Food Addiction

Yarrum84
Yarrum84 Posts: 57 Member
edited December 24 in Motivation and Support
So, I want to hold my hands up and admit I have an issue with food and I know I'm not alone so I'm asking for advice.

I secret eat. I am an emotional eater. I use food for comfort, for happiness, for sadness. Food is always there.

How on earth do I start to rewire my brain to see food as fuel.

I have been paying for a personal trainer for the last 3 weeks, I've lost nothing in weight, and that's because I'm still eating all the rubbish I know I shouldn't.
What a waste of money! But I'm not giving up the PT!

I am hormonal at the moment, I'm stressed, someone's upset me, someone's moody and bringing me down with their mood etc, lately all my eating is down to negative feelings.
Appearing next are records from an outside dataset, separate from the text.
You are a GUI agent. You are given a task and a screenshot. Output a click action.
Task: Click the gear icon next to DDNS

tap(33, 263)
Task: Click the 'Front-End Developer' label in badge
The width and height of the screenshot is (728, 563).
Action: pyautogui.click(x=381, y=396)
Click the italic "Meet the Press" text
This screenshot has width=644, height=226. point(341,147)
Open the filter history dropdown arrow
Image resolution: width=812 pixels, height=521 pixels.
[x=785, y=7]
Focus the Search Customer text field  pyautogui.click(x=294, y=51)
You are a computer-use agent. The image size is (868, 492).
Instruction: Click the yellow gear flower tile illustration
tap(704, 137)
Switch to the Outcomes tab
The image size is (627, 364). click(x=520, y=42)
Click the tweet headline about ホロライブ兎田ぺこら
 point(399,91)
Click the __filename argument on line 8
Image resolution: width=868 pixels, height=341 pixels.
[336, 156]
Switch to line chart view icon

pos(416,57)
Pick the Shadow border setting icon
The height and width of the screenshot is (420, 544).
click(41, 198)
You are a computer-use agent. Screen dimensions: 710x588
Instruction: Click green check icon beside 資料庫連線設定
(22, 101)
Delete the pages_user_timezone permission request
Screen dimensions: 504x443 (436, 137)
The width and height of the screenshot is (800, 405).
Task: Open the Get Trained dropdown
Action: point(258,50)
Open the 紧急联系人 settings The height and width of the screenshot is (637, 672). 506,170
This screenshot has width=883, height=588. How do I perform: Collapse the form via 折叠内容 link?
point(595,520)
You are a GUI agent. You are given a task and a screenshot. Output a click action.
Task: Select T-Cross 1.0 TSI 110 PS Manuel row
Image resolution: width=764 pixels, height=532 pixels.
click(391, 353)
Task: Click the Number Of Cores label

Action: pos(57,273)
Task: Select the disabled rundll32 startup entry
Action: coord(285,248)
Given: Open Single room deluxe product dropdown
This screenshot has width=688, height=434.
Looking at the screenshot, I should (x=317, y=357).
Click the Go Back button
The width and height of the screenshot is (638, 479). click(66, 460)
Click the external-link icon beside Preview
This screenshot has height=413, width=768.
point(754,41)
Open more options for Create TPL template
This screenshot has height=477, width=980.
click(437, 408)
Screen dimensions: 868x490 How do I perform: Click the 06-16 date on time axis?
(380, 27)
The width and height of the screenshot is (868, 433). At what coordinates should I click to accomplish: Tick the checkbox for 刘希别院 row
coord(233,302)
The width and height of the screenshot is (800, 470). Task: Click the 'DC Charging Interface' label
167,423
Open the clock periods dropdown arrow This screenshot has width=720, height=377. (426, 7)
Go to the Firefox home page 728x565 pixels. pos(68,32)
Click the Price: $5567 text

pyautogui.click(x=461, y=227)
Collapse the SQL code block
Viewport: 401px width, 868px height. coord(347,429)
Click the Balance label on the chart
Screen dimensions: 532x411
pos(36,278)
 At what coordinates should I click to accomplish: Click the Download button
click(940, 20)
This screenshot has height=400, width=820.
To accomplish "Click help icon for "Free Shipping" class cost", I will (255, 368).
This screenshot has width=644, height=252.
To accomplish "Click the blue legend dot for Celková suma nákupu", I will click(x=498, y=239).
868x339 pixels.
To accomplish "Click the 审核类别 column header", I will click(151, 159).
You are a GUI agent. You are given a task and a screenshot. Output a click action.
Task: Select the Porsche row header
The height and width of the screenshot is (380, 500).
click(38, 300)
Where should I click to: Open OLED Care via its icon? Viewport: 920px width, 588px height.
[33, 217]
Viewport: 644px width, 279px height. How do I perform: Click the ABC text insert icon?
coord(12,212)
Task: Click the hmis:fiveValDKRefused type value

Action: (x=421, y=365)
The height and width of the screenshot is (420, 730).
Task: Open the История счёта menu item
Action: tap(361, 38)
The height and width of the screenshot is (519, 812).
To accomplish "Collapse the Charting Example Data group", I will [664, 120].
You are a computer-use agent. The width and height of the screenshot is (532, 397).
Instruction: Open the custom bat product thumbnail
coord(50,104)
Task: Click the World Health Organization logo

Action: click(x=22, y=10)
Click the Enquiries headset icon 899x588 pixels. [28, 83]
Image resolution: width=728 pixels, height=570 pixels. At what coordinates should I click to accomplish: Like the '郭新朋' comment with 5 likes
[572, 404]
Despite having a fairly healthy breakfast and lunch, I top it up with those extras afterwards.
Pop to the shop on my lunch break, get myself a sweet and a savoury snack, but I'm not paying 90p for a normal size of crisps when I can pay £1.10 for a massive share bag, so I get that, wanting my money's worth.
I hide it in my bag in the office and reach down every so often to take something.

On the way home I pop into a shop, buy something to munch for the drive home. I eat everything before I get home and either hide the evidence in my car or quickly put it in the bin outside before anyone sees me.

I'm on a to depressants already. I thought about getting a SAD lamp....?

Are there people I can visit to change the way I think with food?

When I was a kid, when treats were bought, such as biscuits, we would all eat them straight away, no one saved anything or limited ourselves, and it's a habit I've stuck with. I could easily go through a pack of hobnobs.

I need ways to stop eating the extras. It shouldn't be this difficult.
Every morning and night I think it'll be a good day, but then I blow it.

Tips very welcome

Replies

  • lemurcat2
    lemurcat2 Posts: 7,885 Member
    I also like the idea about eating only in the open. It wouldn't have necessarily worked for me (and I still eat most meals in private), but secret/private eating (and drinking, when I drank) was a big part of the disordered activity, for me.

    Thoughts I had:

    (1) Yes, you absolutely can see a therapist about this. Group discussions with others dealing with the same thing can be helpful too if available (or even here, to some extent).

    (2) A lot of people like the approach in the Judith Beck books (it's a CBT approach) -- Beck Diet Solution, for one. You might find reading this helpful.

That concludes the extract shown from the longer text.